Type:— Lobelia rhynchopetalum Hemsl. View in CoL Rhynchopetalum montanum Fresen. View in CoL Tupa rhynchopetalum Hochst. ex A.Rich. Complete View in CoL heterotypic synonymy in Lammers (2011).

Plants perennial or pliestesial, herbaceous phanerophytes, shrubs, treelets, or trees, with laticifers producing milky-white to yellowish latex. Stems typically robust or pachycaulous, 0.5–9 m tall, herbaceous, suffruticose, or woody, frequently fistulous, simple or branched, decumbent, ascending, or erect. Leaves simple, sessile, alternate, often apically rosulate. Flowers protandrous, resupinate, epigynous, zygomorphic, pedicellate, arranged in a terminal bracteate raceme or panicle; pedicels ebracteolate or bibracteolate. Corolla sympetalous, typically for half or more of its length, unilabiate with 5 ventral lobes or sub-bilabiate with 2 dorsal and 3 ventral lobes, of various shades of blue, purple, red, yellow, green, or white; tube curved or arcuate; lobes spreading or deflexed, as long as the tube or longer, monomorphic or scarcely dimorphic, all similar in size and shape. Stamens attached to the disc of the ovary; anthers bearded, with tufts of filiform hairs at apex of the ventral pair, or all glabrous at apex. Ovary completely or partially inferior; placentae axillar; ovules numerous. Fruit a capsule, loculicidally dehiscent by an apical pair of valves, often crowned by persistent calyx lobes, with hypanthium attached to the lower portion. Seeds small, numerous, ovoid, lenticular, commonly winged; testa striate-reticulate.

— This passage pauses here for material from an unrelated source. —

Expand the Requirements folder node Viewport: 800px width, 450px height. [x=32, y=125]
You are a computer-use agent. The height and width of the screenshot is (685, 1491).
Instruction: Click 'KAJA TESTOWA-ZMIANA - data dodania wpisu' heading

Distribution, habitat, and conservation:—The South American species are mostly concentrated in Brazil ( Fig. 1 View FIGURE 1 ). Lobelia hassleri , found in the states of Rio Grande do Sul, Santa Catarina, Paraná, and São Paulo of south and southeast Brazil and the only species non-endemic to Brazil, extends its range to Misiones province of northeastern Argentina and to departments of Alto Paraná, Itapúa, Caazapá and Caaguazú of southeast Paraguay ( Lammers 2011). Some species have a very restricted distribution and are known from few localities, such as L. brasiliensis that occurs in the Distrito Federal and Goiás state, for the most part in the vicinity of Brasília; L. glazioviana is expected to be endemic to the Serra da Bocaina, of southeastern Brazil; L. hilaireana is found only in Minas Gerais state, in Serra do Ibitipoca and Serra Negra; L. langeana is endemic to the southern portion of the Serra do Mar, in the states of Paraná and Santa Catarina; and L. santos-limae is restricted to highland rocky fields of the Parque Estadual do Desengano, in Rio de Janeiro state.

The species are found mostly in the domains of the Atlantic Forest (10 spp.) and Cerrado (5 spp.), with only L. organensis also occurring in the Caatinga ( Rollim et al. 2020). They may be found at altitudes of 500–1800 m, preferring humid areas, such as swamps, gallery and ombrophilous forests, but also frequently found on high altitude grasslands and rocky fields, in dry forests, savanna formations, anthropic and disturbed areas, such as roadsides ( Vieira 2003, Rollim et al. 2020).

The natural areas of occurrence of the species of Lobelia sect. Rhynchopetalum are under constant threat by suppression of the original habitats and their conversion into agricultural and pasture lands, by soil degradation from agricultural activities and fires, and intense anthropization ( Terracap 2009, CNCFlora 2021). Nevertheless, only four of the species of L. sect. Rhynchopetalum have their official conservation status included in the Official List of Threatened Plants in Brazil ( CNCFlora 2021), with L. santos-limae assessed as Critically Endangered (CR), while L. brasiliensis , L. hilaireana , and L. langeana as Endangered (EN).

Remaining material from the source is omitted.